Marius smiled and came into the middle of the room and watched us.

“The great thing about Marius,” Peter said, “is that he never speaks. That’s a great thing to learn. It’s always so inspiring. The only time that I have ever inspired anyone was when I had an infected larynx and couldn’t speak. It was at a dinner party and I never said a word. They all thought I was marvelous.”

“We haven’t seen you for a long time,” Annabelle said to me.

“I’ve been away,” I said.

“I’m sure Napoleon never spoke,” Peter said. “I’m sure he never said a word. Do you think he did, Marius?”

“I’m sure he did,” Marius said.

“I don’t think so. Of course it’s foolish to speak. You can never say anything so wise as what people think you might say if you don’t.”

“It depends what you look like,” Marius said.

“I look like a lobster,” Peter said, staring at a mirror.

Annabelle said to me “I am so glad you’ve found us. I was wondering if we would ever see you again.”

“I was wondering if you would remember me.”

“Oh yes,” she said.

Peter was walking round the room. He was saying “Of course it’s all right for you. You’ve got the face for it. People think you are like a God when you don’t say anything. And Gods have got to be silent, or else they would make fools of themselves. What on earth could a God say that would make any sense?”

“I don’t know,” Marius said.

“Nothing. They can’t make sense so they don’t say anything. Very sensible. How terrible it would be to be a God!”

“Why?” Annabelle said.

“Because of their conscience. Think of God’s conscience! Man’s is bad enough, but think of God’s!”

“You can’t,” Annabelle said.

“I can. And it makes me sick.”

“That’s silly,” Annabelle said, and again I saw something frightening in her alarming eyes.

Marius sat down. “I have seen Mr. Jackson,” he said.

“And finished it?”

“Yes. Mr. Jackson was a communist,” Marius said to me.

“Oh,” I said.

“I was rude to him and then we were rude to someone who perhaps is his opposite. Mr. Jackson is quite right, it is difficult to find any other alternative.”
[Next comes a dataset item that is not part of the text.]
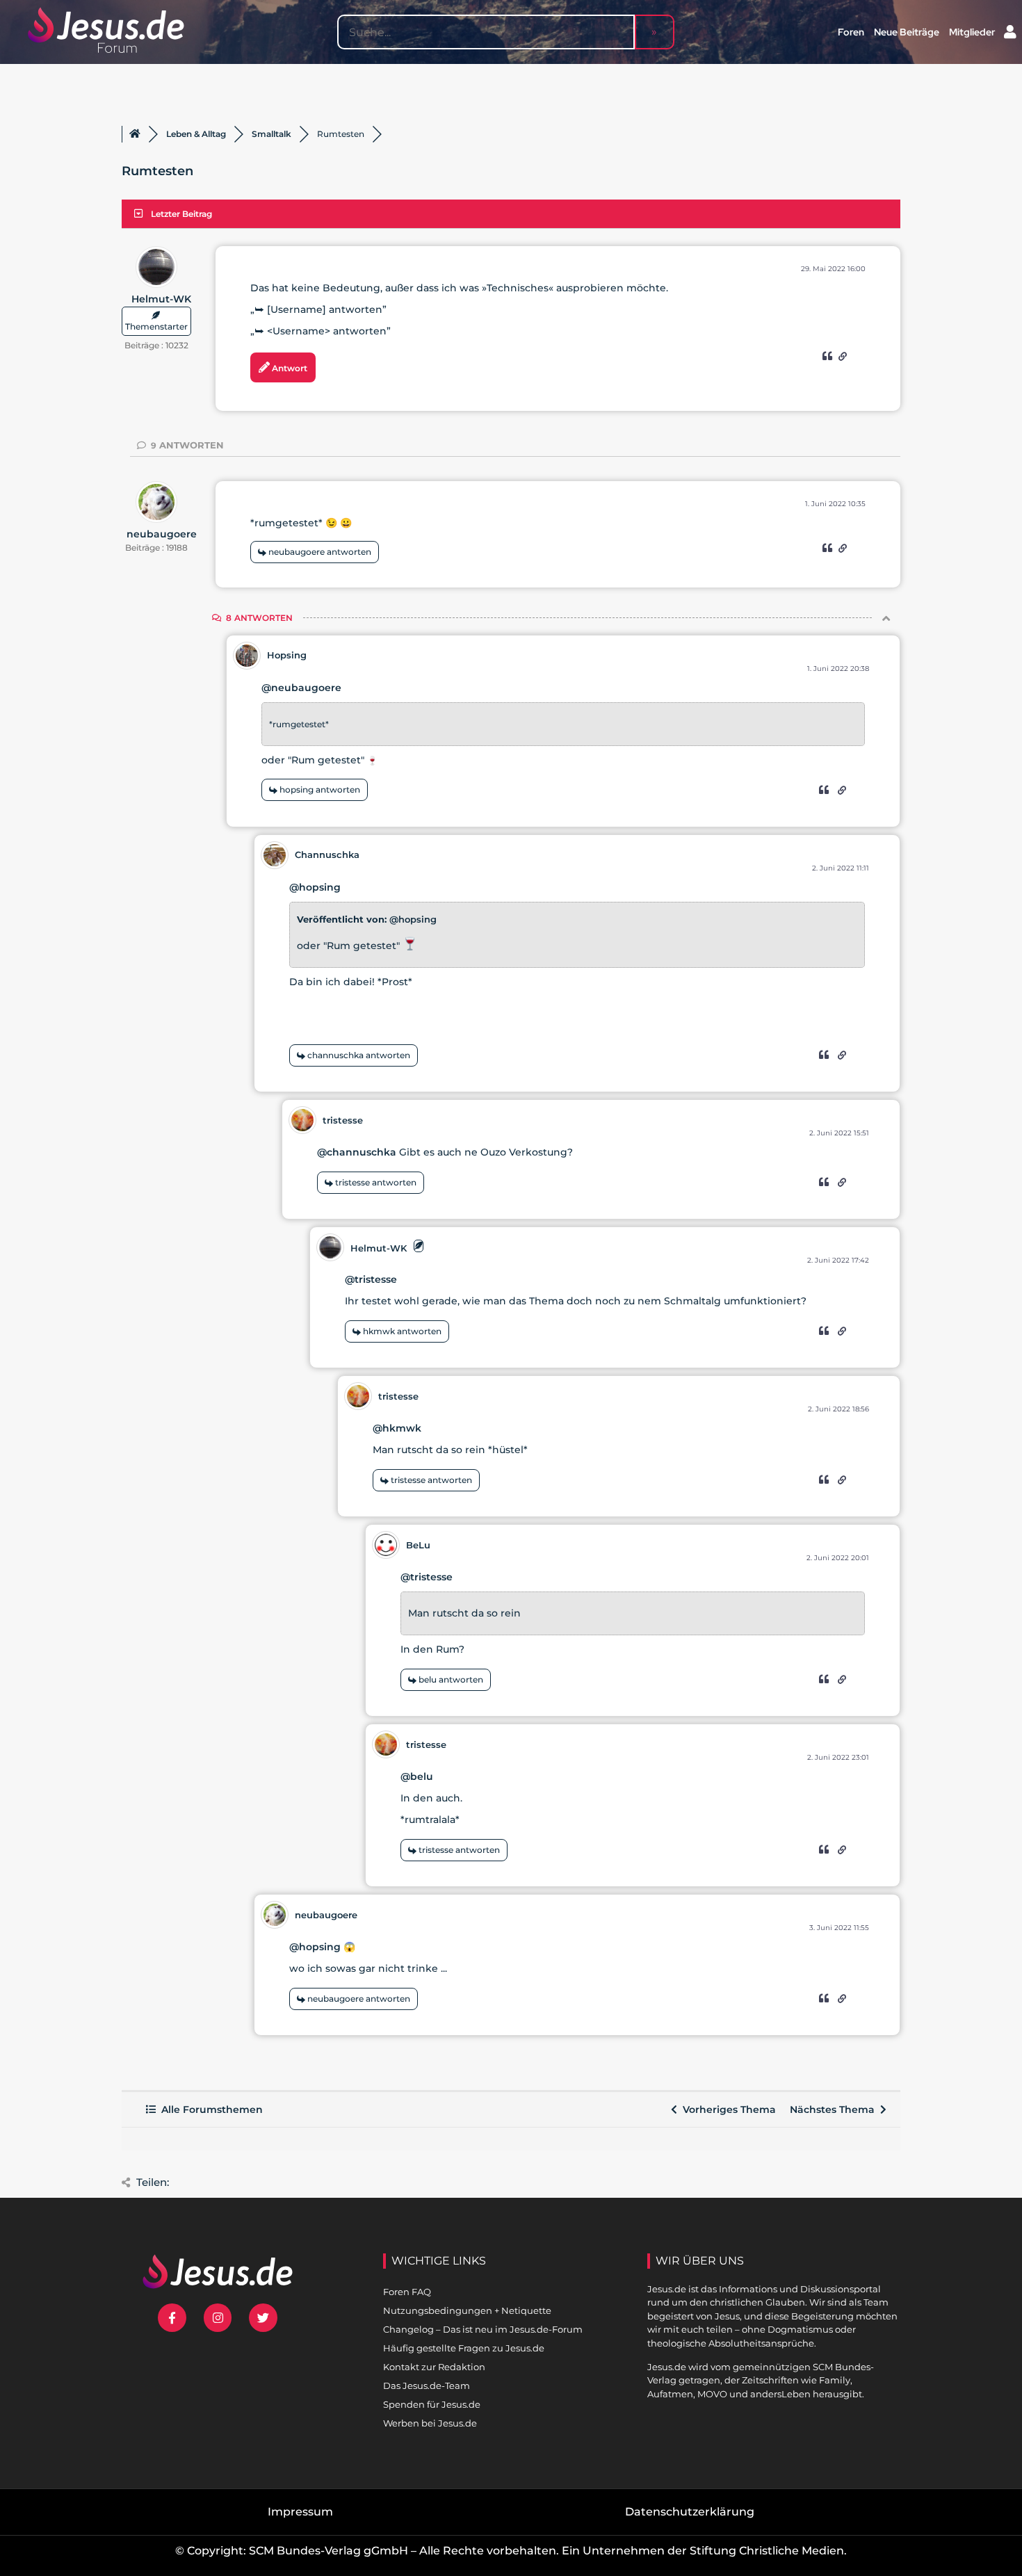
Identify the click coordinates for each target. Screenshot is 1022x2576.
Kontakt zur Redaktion (434, 2366)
“It is easy to look,” Peter said.

“One is, sooner or later, rude to everyone. One is rude until there is no one left to be rude to. Then one is rude to oneself.”
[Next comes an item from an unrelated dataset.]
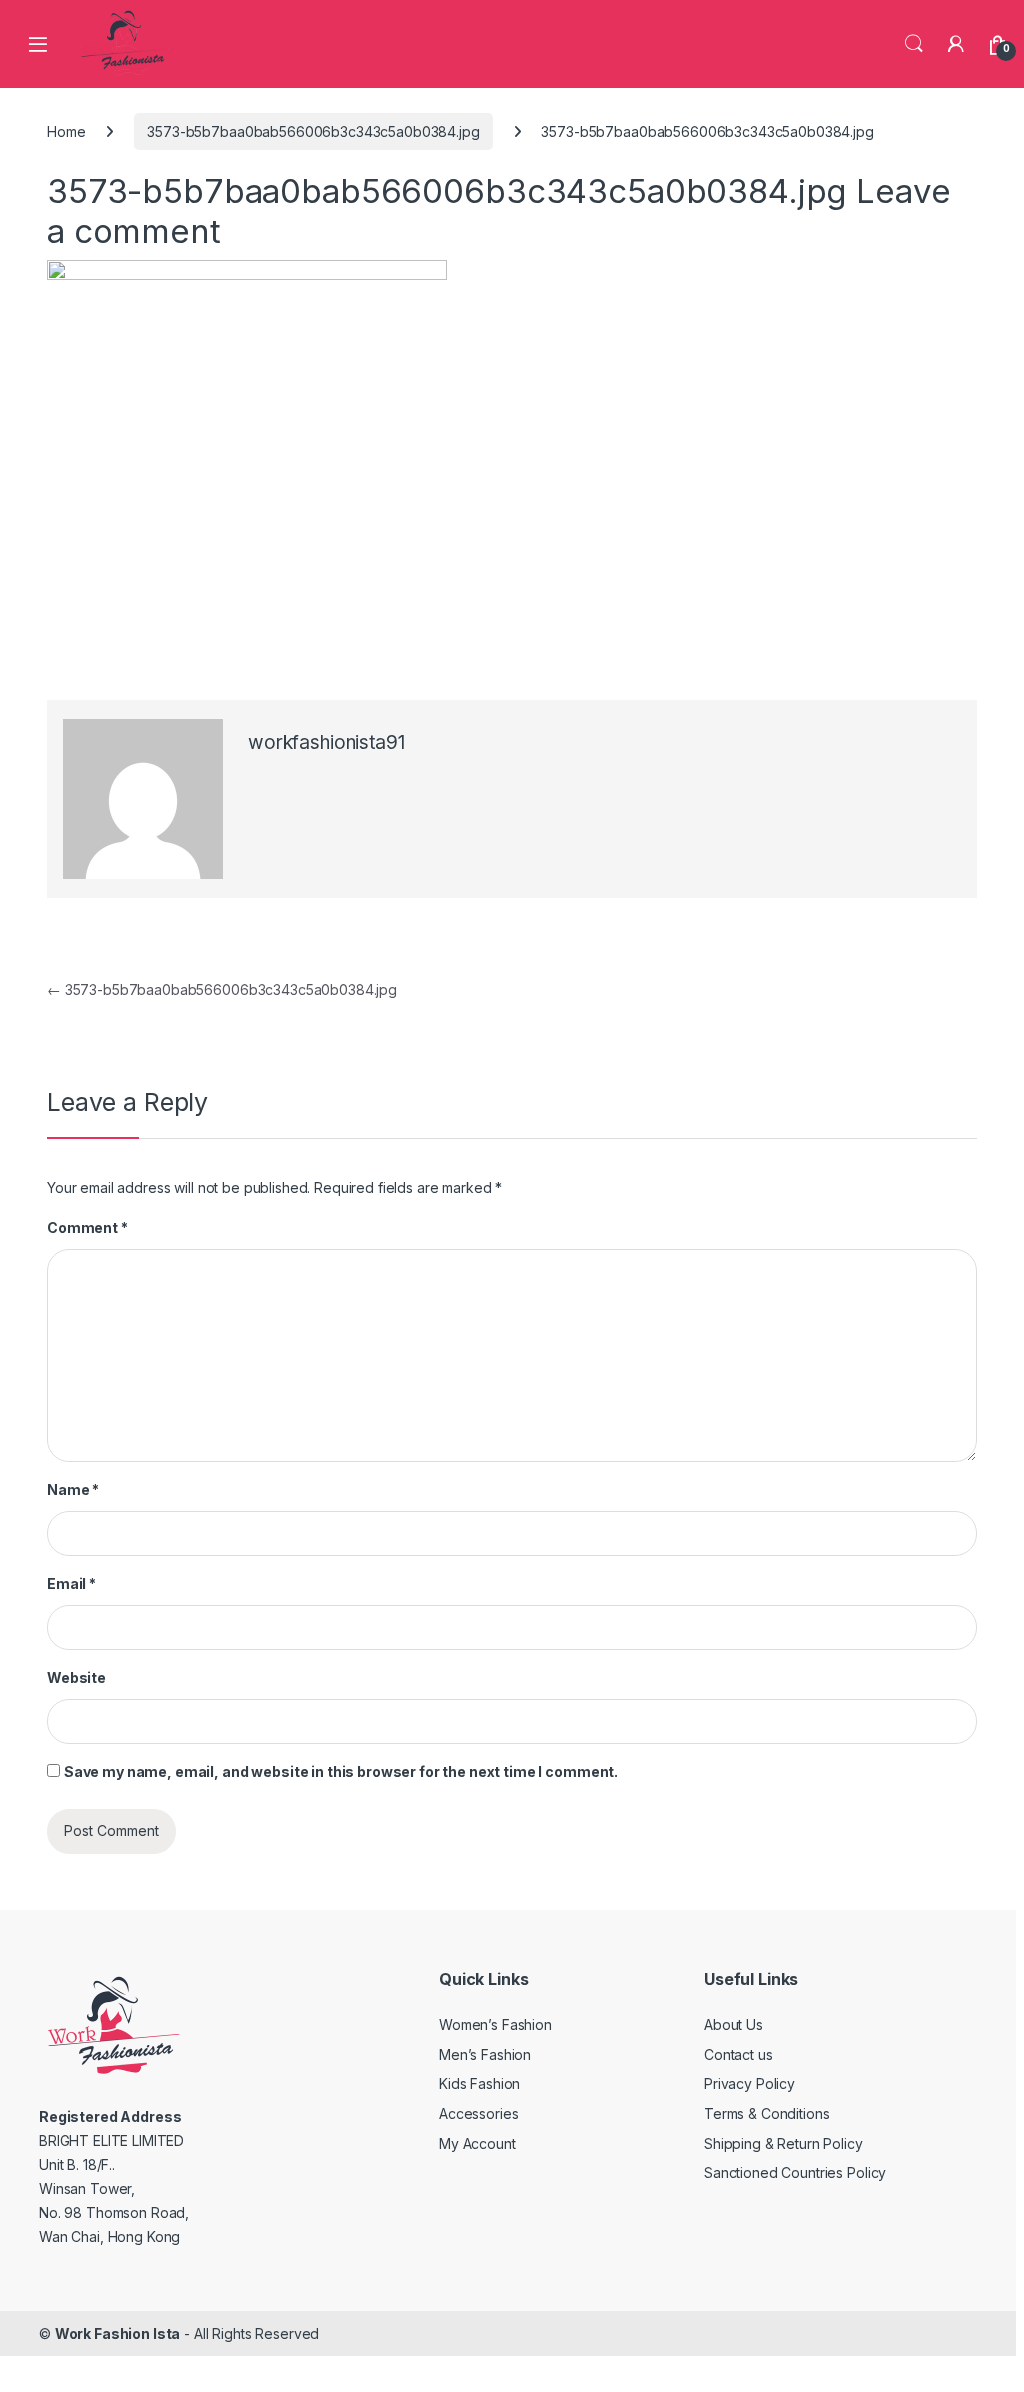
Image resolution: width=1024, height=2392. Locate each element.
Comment (87, 1227)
“Why don’t you stop?” Annabelle said.

“But we are only just starting!” Peter said. “It is impossible to start anything until one has been rude to everything. Now you have been rude to this communist you are rid of him. When we are rid of everyone we will begin!”
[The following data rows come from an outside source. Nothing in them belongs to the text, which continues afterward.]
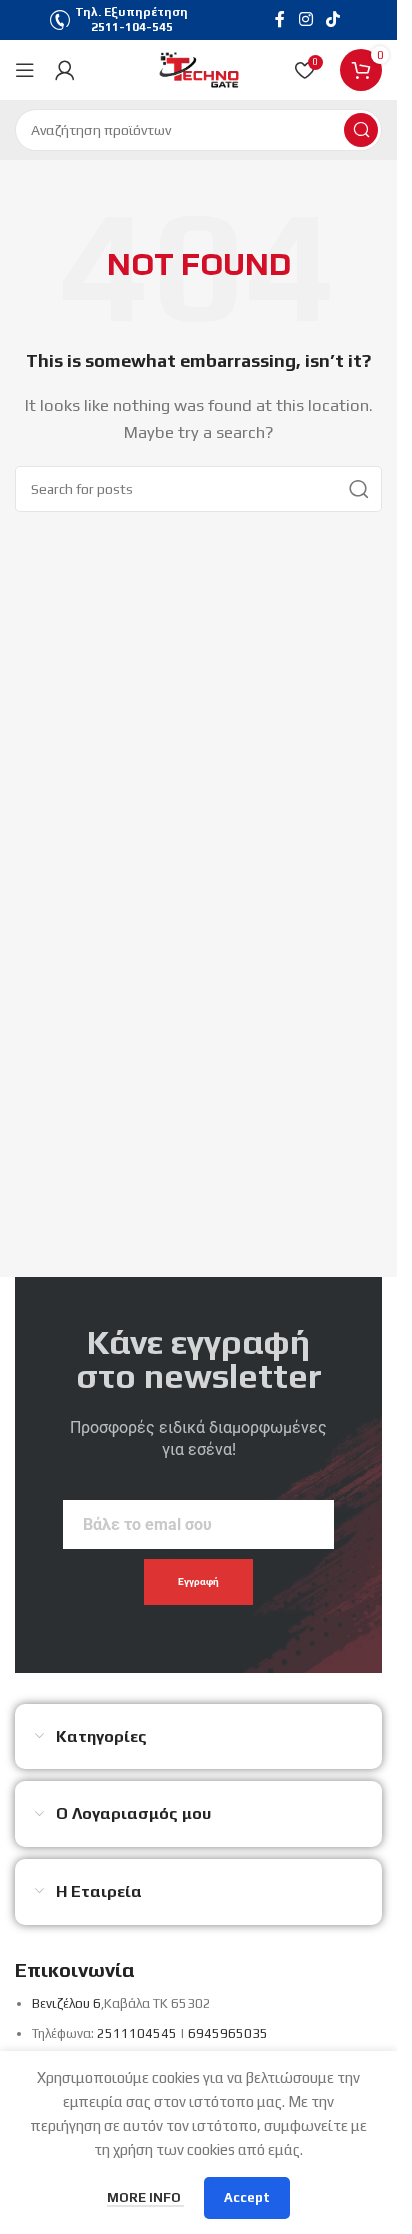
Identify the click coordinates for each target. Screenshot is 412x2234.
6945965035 (228, 2033)
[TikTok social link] (333, 19)
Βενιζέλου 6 (66, 2003)
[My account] (65, 70)
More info (145, 2197)
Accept (247, 2197)
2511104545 (137, 2033)
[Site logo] (199, 68)
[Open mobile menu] (25, 70)
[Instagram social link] (305, 19)
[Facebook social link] (280, 19)
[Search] (361, 130)
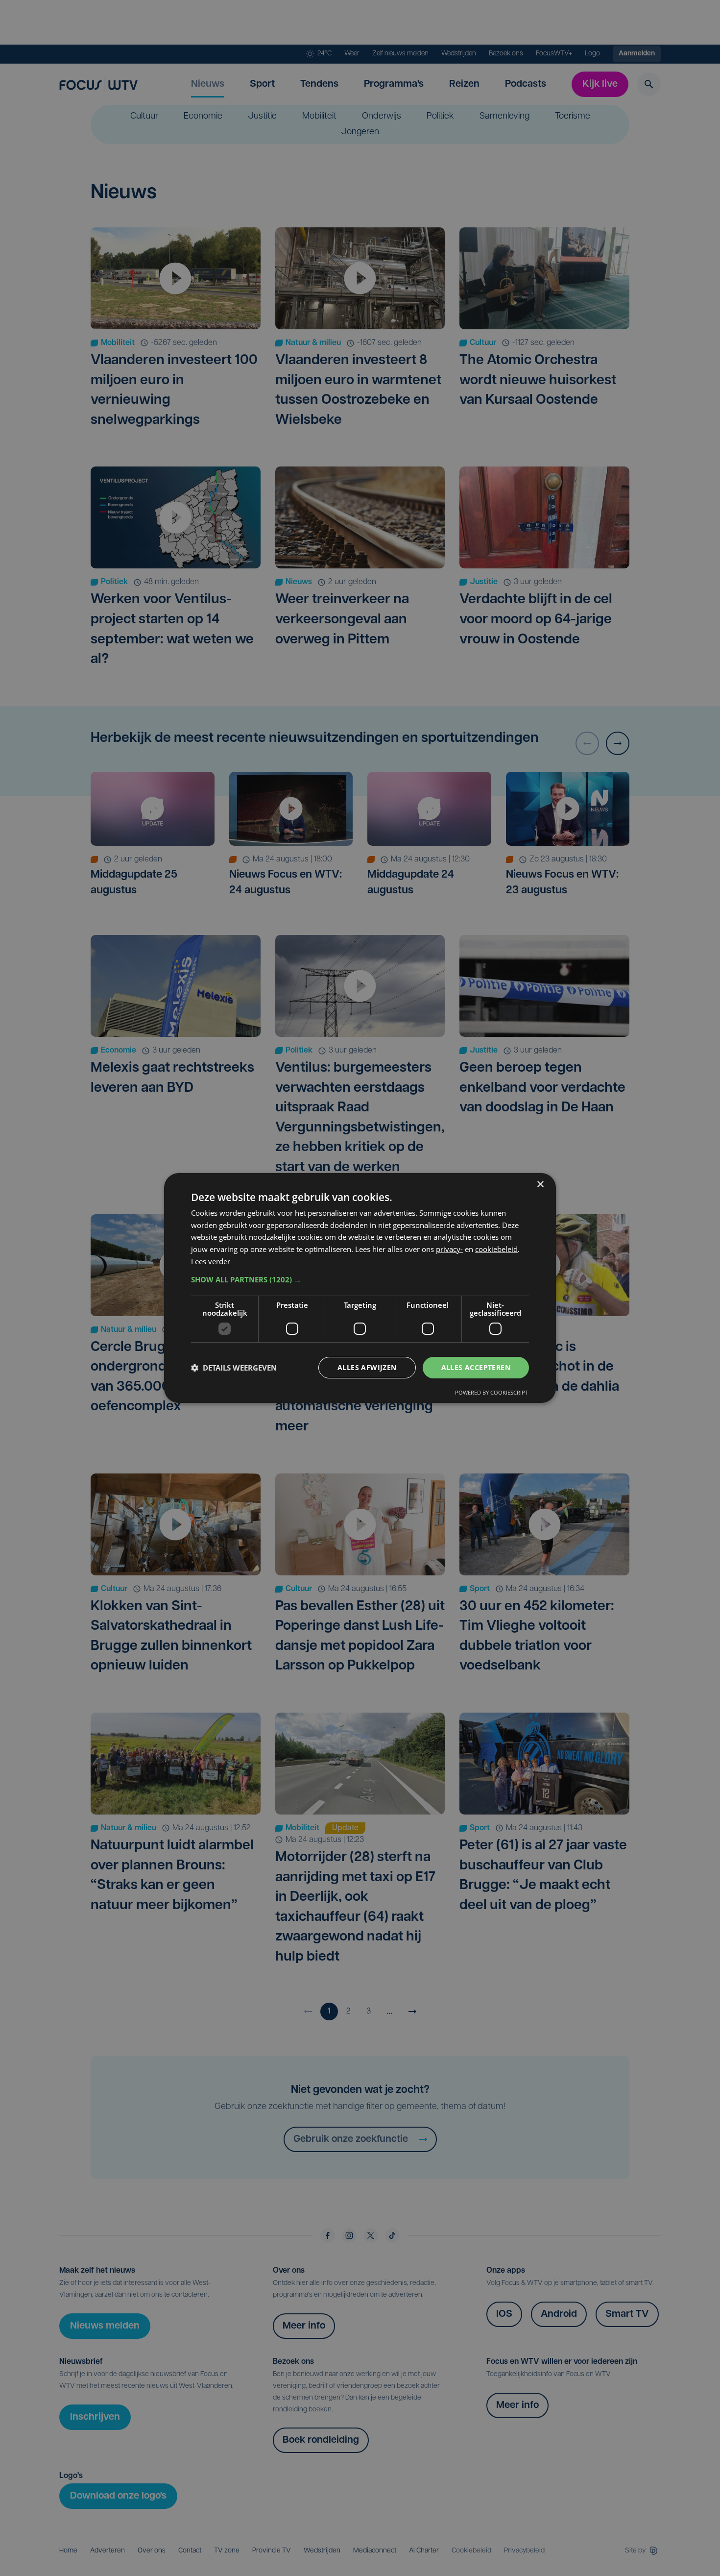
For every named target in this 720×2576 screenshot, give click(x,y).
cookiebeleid (496, 1249)
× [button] (540, 1184)
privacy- (449, 1249)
“Begin what?” Annabelle said.

“Whatever happens. We have to be rid of things first. We have to stop worrying about things that don’t matter.”

The telephone rang. Annabelle went to answer it. I watched her as she walked across the room. She stood holding the receiver loosely to her ear, with her thigh propped against a table. She was looking at Marius who was sitting in a chair with his overcoat on. She spoke vaguely into the receiver—“Oh hullo, yes no. . no I can’t, not to-night. . if you like, yes, do. . oh just Peter and one or two other people. All right, we’ll expect you then.” The red of her dress was vivid against the paleness of the room, like a rose-leaf floating in a bowl of silver. She put down the receiver and unhitched herself from the table. “Freddie,” she said, “Freddie Naylor.” She walked over to Marius, pushing the curls to the back of her long white neck.